The May 3rd London Open Mic featured poet, author and bookseller Jason Dickson, who was introduced by friend and fellow poet Andy Verboom. Verboom posed the most-asked question in London: “Who the hell is Jason Dickson?” It turns out that Dickson, known also by the alias Old Man Book, is co-owner of Brown & Dickson Antiquarian Books in London, has had his work published in various magazine publications as well as three solo titles published by BookThug, and is a strong supporter of the London literary and arts scene.
Dickson kicked off the evening by explaining that what he wants to inspire in his readers are three things: anticipation, apprehension and terror. He then read a spooky selection from his work-in-progress The Demon Book, and followed up with some locally-flavoured morsels published in his book Clearance. A robust and informative Q&A provided biographical context as well as insight into what motivates and inspires this creative London-based poet. Questions posed by members of the rapt audience inspired Dickson to reveal the following:
- When he was a kid, Dickson wanted to write poetry like Leonard Cohen, but found his efforts fell short of his expectations. He decided that instead of attempting to imitate, he would simply write about what he loved. Once he’d made that choice, writing became a liberation rather than a chore. He found that “demon stuff” really interested him. Writing can be a laborious and time-consuming task and he finds that writing about this dark and spooky subject helps him stay engaged.
- The biggest lesson Dickson has learned on his literary journey occurred when he was about 19 years of age. He had just finished reading at a downtown café and had “given it all on stage.” As he left the stage, Dickson heard an audience member say, “Nobody cares, buddy.” Taking this comment to heart means that he is now totally free to write simply to entertain himself.
- Dickson was asked if he has more demon poems in the works and whether there are plots lurking “under the tunnel” (a reference to a proposed rapid transit tunnel in London’s core). Dickson replied, “Perhaps they’ll find something they should have just left alone.”
- Dickson’s publications have sold out and there are no plans to print more. Used copies may be found through AbeBooks and Amazon. In June, a new book on the history of culture in London, Ontario will be released.
- Dickson is fascinated at what happens when ordinary and comfortable language reaches the end of its capacity to explain what’s happening; he likes that edge, which he refers to as “half spaces” such as where city meets country. He says one “can do a lot as a poet in that weird space.” (Perhaps he refers to an ineffable transition point that exists in all liminal spaces. At what point, precisely, does hot become cold? Dark become light? Erotica become smut? Zeitgeist makes the answer fluid; subjectivity, perhaps, makes it undefinable. – MD)

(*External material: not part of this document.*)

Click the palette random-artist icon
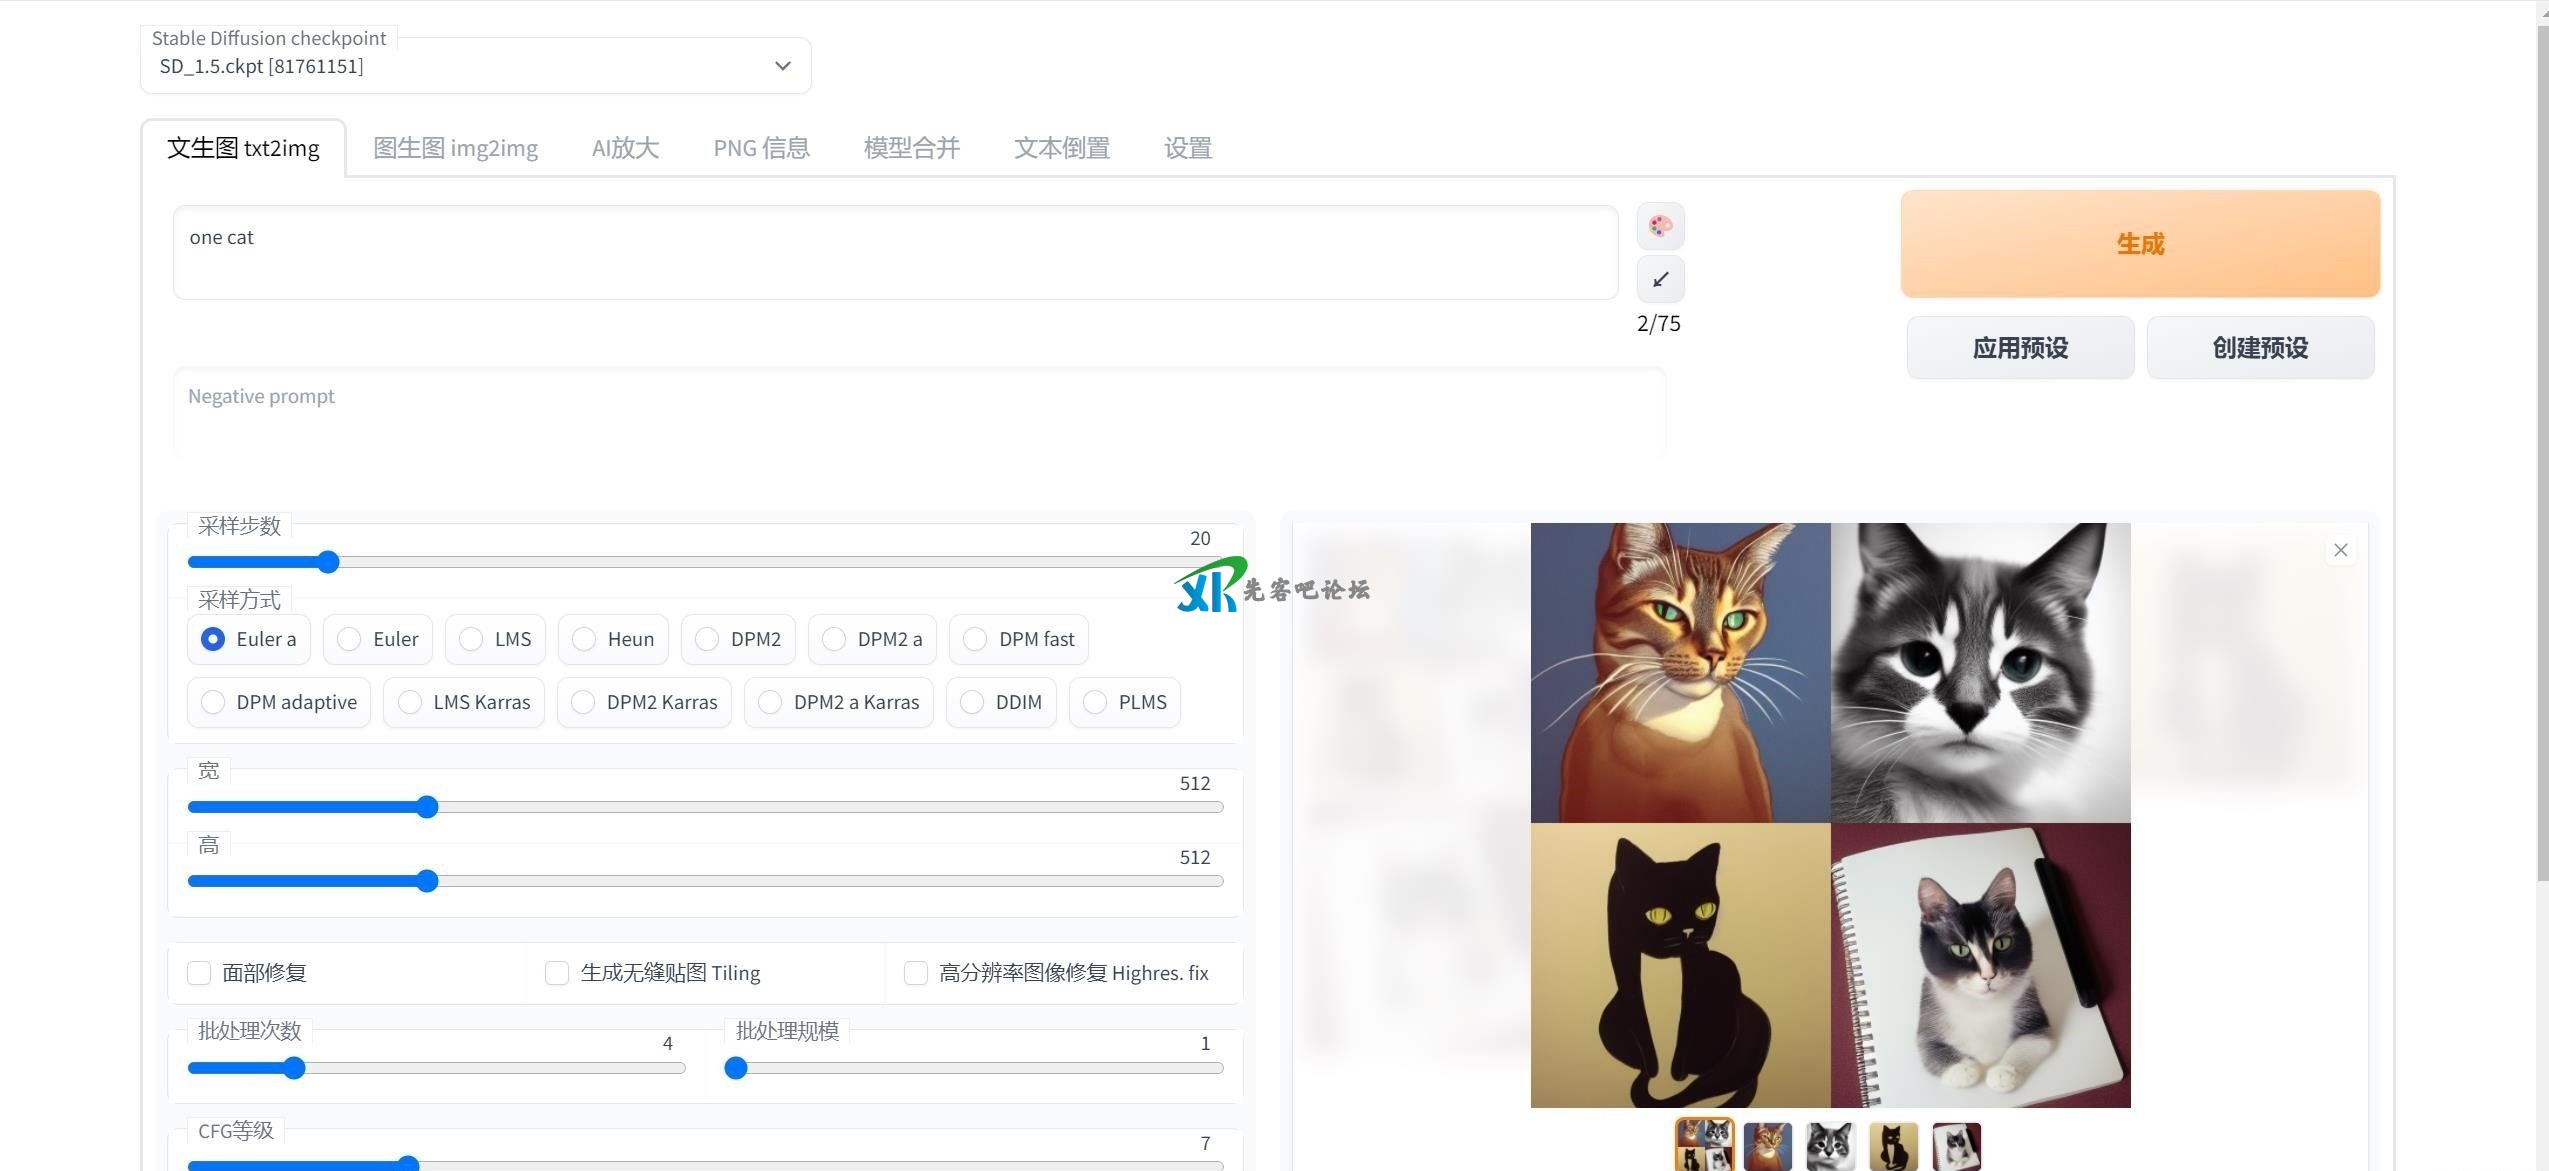2549x1171 pixels. 1660,226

- Dickson was asked if he has had personal connections with death and whether those experiences are in his mind when he writes about demons. He feels almost as though he’s encroaching on pretentiousness when he explains that writing about the sudden death of family members was and experience “like having mercury deposited” in his blood. He always tries to get back to that feeling when he is writing. Delving into the subject of demons allows him to safely explore those experiences.
- Dickson’s work has been influenced heavily by Canadian writers, including James Reaney and Michael Ondaatje, who have spent significant amounts of time in the London area. Dickson states that one of his greatest personal discoveries was learning that, just as London influences his own work, great writers such as these were likewise influenced by this place. He explained that Canadian literature has enough dour work and he strives intentionally to make his characters funny. He stated, tongue-in-cheek, “Afterall, it’s hard to take Thorndale seriously.”

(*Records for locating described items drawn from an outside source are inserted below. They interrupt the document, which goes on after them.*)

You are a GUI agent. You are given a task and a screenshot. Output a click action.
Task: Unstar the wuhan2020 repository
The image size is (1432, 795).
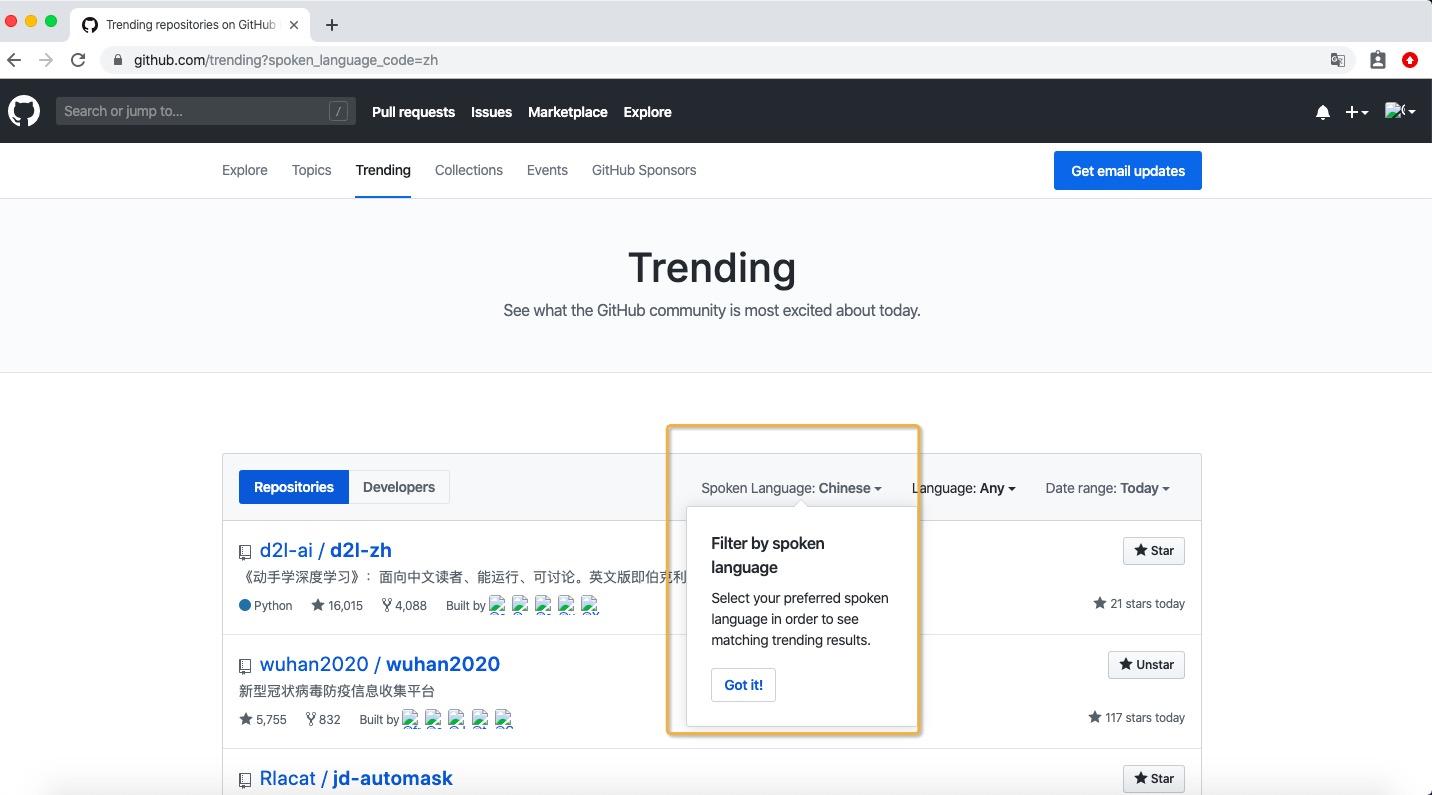point(1145,664)
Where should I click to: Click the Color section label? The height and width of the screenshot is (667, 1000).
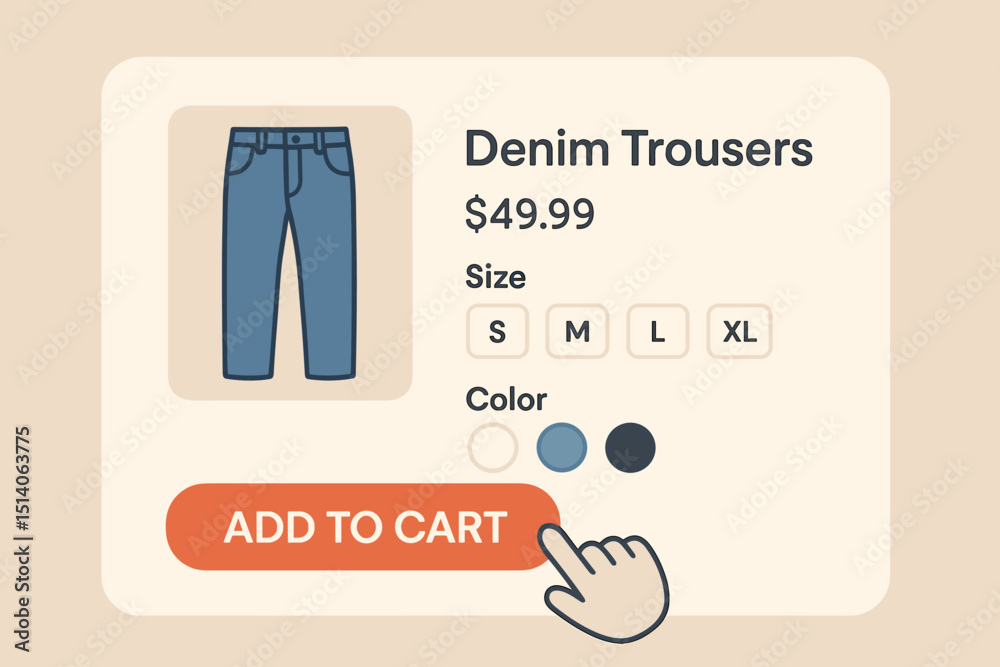506,399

A sample of Dickson’s poetry as well as our interview
Jason Dickson’s reading was followed by the evening’s open mic segment which featured an array of veteran and first-time readers and touched on subjects from swimming pigs to bubble baths to the simplicity and beauty of breath.
This May 3rd event was Stan Burfield’s last as host. Next month, he will be the London Open Mic featured poet. We look forward to celebrating Stan and giving thanks for his vision and tireless efforts in creating and building London Open Mic Poetry.